Entries from a dataset:
━━━━━━━━━━━━━━━━━━━━━━━━━━━━━━
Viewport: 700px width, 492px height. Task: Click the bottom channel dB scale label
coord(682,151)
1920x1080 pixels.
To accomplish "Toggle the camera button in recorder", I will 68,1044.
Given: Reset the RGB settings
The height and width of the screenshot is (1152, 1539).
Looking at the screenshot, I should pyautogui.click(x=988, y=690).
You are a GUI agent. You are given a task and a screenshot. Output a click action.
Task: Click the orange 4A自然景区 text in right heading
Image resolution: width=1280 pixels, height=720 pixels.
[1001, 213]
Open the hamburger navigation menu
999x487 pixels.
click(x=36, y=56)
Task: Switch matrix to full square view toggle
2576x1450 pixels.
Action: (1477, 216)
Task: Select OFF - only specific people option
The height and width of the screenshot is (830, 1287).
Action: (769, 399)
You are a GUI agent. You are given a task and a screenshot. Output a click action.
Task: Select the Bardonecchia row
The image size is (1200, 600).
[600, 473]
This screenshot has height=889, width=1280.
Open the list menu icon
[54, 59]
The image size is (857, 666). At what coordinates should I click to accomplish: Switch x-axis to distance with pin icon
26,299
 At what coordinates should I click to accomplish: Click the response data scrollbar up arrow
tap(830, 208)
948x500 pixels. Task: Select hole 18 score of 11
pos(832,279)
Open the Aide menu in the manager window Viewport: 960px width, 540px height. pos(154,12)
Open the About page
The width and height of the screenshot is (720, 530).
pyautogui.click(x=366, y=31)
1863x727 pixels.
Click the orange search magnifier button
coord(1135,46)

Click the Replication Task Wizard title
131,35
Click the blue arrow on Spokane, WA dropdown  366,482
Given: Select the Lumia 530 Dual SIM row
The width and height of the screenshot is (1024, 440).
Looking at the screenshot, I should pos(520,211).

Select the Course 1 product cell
━━━━━━━━━━━━━━━━━━━━━━━━━━━━━━
> **The task**
Copy out all the lines above word for word, with no changes.

> **The output**
Viewport: 700px width, 492px height. Task: Click the bottom channel dB scale label
coord(682,151)
1920x1080 pixels.
To accomplish "Toggle the camera button in recorder", I will 68,1044.
Given: Reset the RGB settings
The height and width of the screenshot is (1152, 1539).
Looking at the screenshot, I should pyautogui.click(x=988, y=690).
You are a GUI agent. You are given a task and a screenshot. Output a click action.
Task: Click the orange 4A自然景区 text in right heading
Image resolution: width=1280 pixels, height=720 pixels.
[1001, 213]
Open the hamburger navigation menu
999x487 pixels.
click(x=36, y=56)
Task: Switch matrix to full square view toggle
2576x1450 pixels.
Action: (1477, 216)
Task: Select OFF - only specific people option
The height and width of the screenshot is (830, 1287).
Action: (769, 399)
You are a GUI agent. You are given a task and a screenshot. Output a click action.
Task: Select the Bardonecchia row
The image size is (1200, 600).
[600, 473]
This screenshot has height=889, width=1280.
Open the list menu icon
[54, 59]
The image size is (857, 666). At what coordinates should I click to accomplish: Switch x-axis to distance with pin icon
26,299
 At what coordinates should I click to accomplish: Click the response data scrollbar up arrow
tap(830, 208)
948x500 pixels. Task: Select hole 18 score of 11
pos(832,279)
Open the Aide menu in the manager window Viewport: 960px width, 540px height. pos(154,12)
Open the About page
The width and height of the screenshot is (720, 530).
pyautogui.click(x=366, y=31)
1863x727 pixels.
Click the orange search magnifier button
coord(1135,46)

Click the Replication Task Wizard title
131,35
Click the blue arrow on Spokane, WA dropdown  366,482
Given: Select the Lumia 530 Dual SIM row
The width and height of the screenshot is (1024, 440).
Looking at the screenshot, I should pos(520,211).

Select the Course 1 product cell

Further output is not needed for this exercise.